Com’è stato l’arrivo in ospedale, cosa ha trovato?

La realtà trovata qui non è molto diversa da quanto descritto in tv: l’ospedale è stato stravolto nella sua struttura ed organizzazione, i reparti di qualsiasi specialità ormai accolgono pazienti COVID19, le sale operatorie sono un’unica grande rianimazione e non c’è da stupirsi nel trovarsi a parlare di saturimetria ed emogasanalisi con colleghi di altre branche, normalmente più avvezzi ad altri argomenti.

Cosa l’ha colpita di più?

Quello che colpisce, non è solo la mole di lavoro quotidiana tra ricoveri, assistenza ed a volte, con grande gioia, dimissioni, ma il modo in cui tutto viene affrontato dal personale: mai una parola fuori posto nonostante lo stress, mai nessuno che si tiri indietro nonostante il rischio, estrema gentilezza da parte di chiunque si incontri, anche fugacemente, lungo i corridoi delle corsie. Ognuno svolge ordinatamente ed instancabilmente il proprio lavoro. Non è solo professionalità, va oltre: è solidarietà.

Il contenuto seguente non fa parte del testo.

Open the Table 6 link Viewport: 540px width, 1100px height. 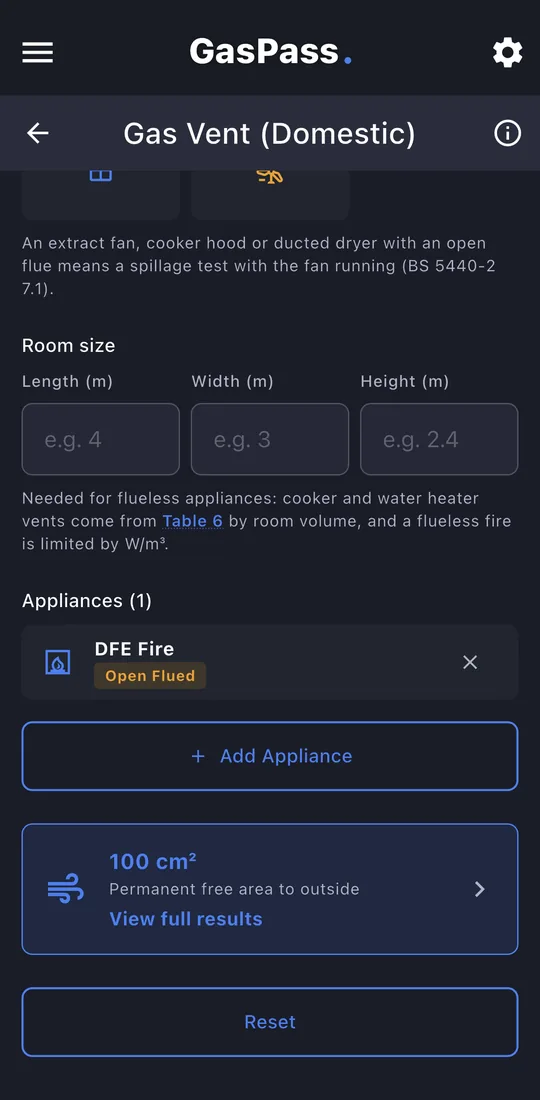point(192,521)
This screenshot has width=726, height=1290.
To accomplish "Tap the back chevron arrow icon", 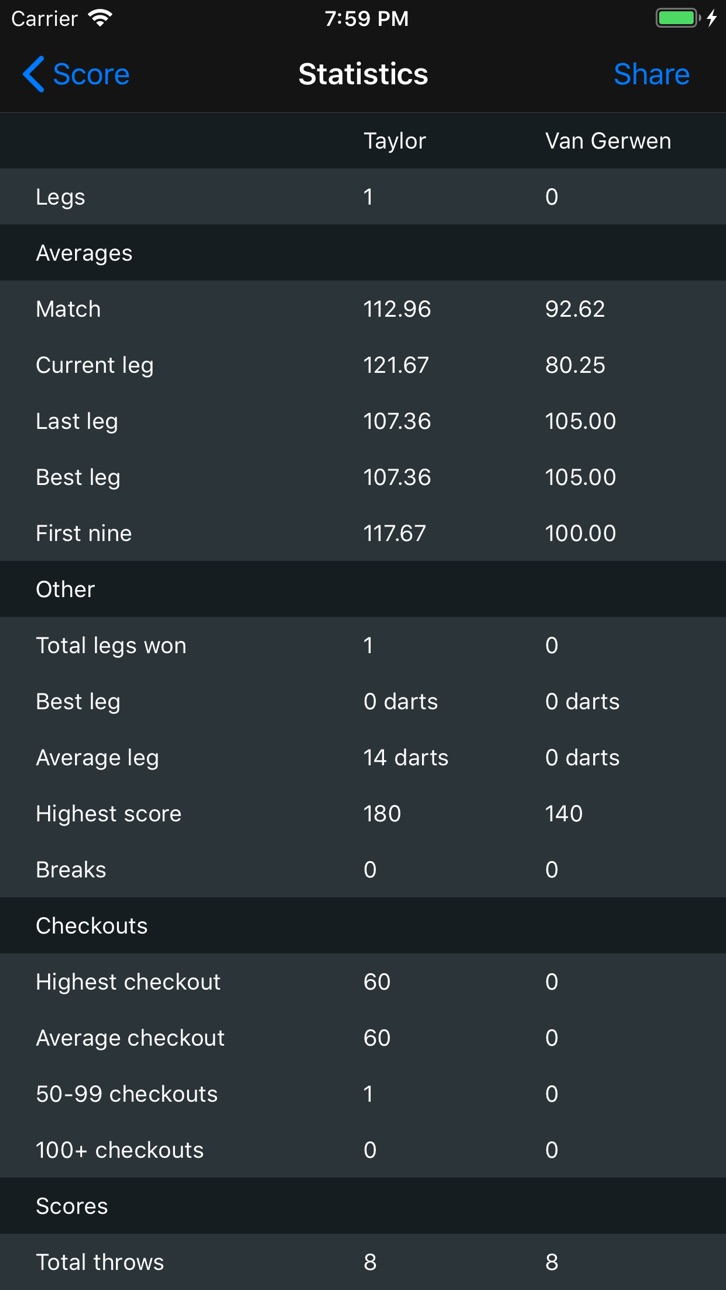I will pos(33,74).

E’ stato accolto bene quindi?

Assolutamente si. Noi medici volontari, forse perché inaspettati, siamo stati accolti da sorrisi e ringraziamenti anche solo per il semplice fatto di esser lì. In fondo era questo il senso della missione, credo. Mostrare vicinanza, alleviare le fatiche del personale sanitario e le sofferenze dei pazienti, “raddoppiare le gioie e dividere le angosce”.

Quanto ha influito nella scelta fatta il servizio prestato presso gli scout di Messina ed il motto “estote parati”?

Estote parati, è una locuzione latina, significa “siate pronti” o “siate preparati”. Più che un motto è una forma mentis che si acquisisce e forse ne ho dato prova.